What Dr Ball is advocating is a way of speaking about QM that just shoves its jarring philosophical implications out of the picture. As he says at the end the stuff that the iffness (his language info approach) refers to we do not know (its a tricky business he says). But it only reinforces the mystery he seeks to obviate. A good lecture.
A novice in QM (Quantum Mechanics) might find some useful thought provoking sentiments in this. But if you've already come to terms with how QM works - it's not really anything new. I did like the part about "Ifness" vs "Isness" - It's far better to explain QM's to others using this. Anything beyond that would be conjecture anyway.
Personally, I think this is mostly a lot of slightly dishonest hand-waving in an attempt to cling to determinism by marginalizing real science. He acts like the wave function is purely an abstract tool for visualization, with no real relationship to measurable behavior. The double slit experiment shows that the actual phenomena behave according to probabilistic wave functions, in ways which are not in line with his attempted marginalization of everything which brings into question materialistic determinism. He starts out by saying that common interpretations of quantum effects are misleading, or untrue, but then virtually every objection he is able to raise against those interpretations depends entirely upon leaving out key pieces of very pertinent information, or through logical acrobatics that ultimately simply appeal to the notion that materialistic determinism must be valid, therefore some convoluted interpretation must be chosen over a more straightforward one. Scientism...
How is entanglement and superposition different?
It looks like everything is already entangled, then we isolat two particle/region of space and time. We make them synchronize.
Synchronize to the point that they are identical.
This should illustrate that the whole universe is in a state of entanglement.
It is the bending of space and time that makes it look so divers.
So each point in the universe is the singularity of the big bag in a superposition and spread through space and time.
To say it like that is missleading.
Let me do that again:
The singularity of the big bang is in a superposition state. Some of these states are expressed in our universe as perceived objects. When in fact those objects are just space.
Superposition can be observed in a single particle. Entanglement is found with two or more particles. That is, a single electron's spin can be indeterminate between up and down--that's superposition of the two spin states.
@@stevec7923 Thank you.
So superposition: one or several particle in different states at the same place and time.
Entanglement: one or several particle in the same state at the same time but in different places.
I say "one particle" because it could be the same particle at different places. And of course when I say particle i mean "the way space and time is bent".
Did i understand?
Thank you for clarifying.
I like the 20-questions analogy. It's a very intuitive way to look at QM's behaviour.
What I did not get is what's the problem with the Copenhagen interpretation.
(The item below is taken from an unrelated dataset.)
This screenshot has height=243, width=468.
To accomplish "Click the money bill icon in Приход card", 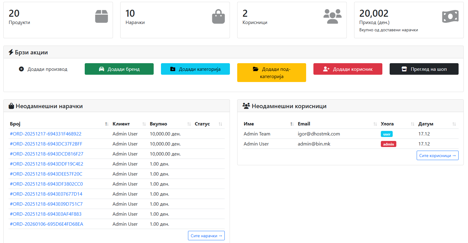I will point(450,16).
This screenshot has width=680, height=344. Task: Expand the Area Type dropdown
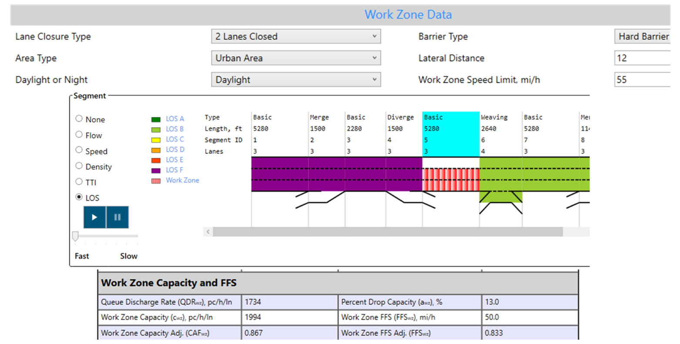[296, 58]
It has no hidden variables and according to Bell's theorem is a valid interpretation of QM. Also, IMO it gives a deeper insight into QM than MWT or superdeterminism by introducing a subject observing the object.
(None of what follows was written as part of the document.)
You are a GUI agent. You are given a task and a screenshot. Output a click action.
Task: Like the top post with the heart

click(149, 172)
There is nothing really "wrong" with standard QM (the Copenhagen Interpretation). However, several other interpretations are considerably simpler in their axioms, assumptions, or in whether something must be hidden or mysterious. We need 10 or 20 years more to find out which interpretations are valid. Meanwhile, we have Occam's Razor to guide us.
"That remains to be seen" I agree.
Could it be that the Quantum field knows what we are thinking, what we want, desire? That it knows our actions even before we become conscious of them ourselves as being planned in our awareness? How would we define such a Quantum Field?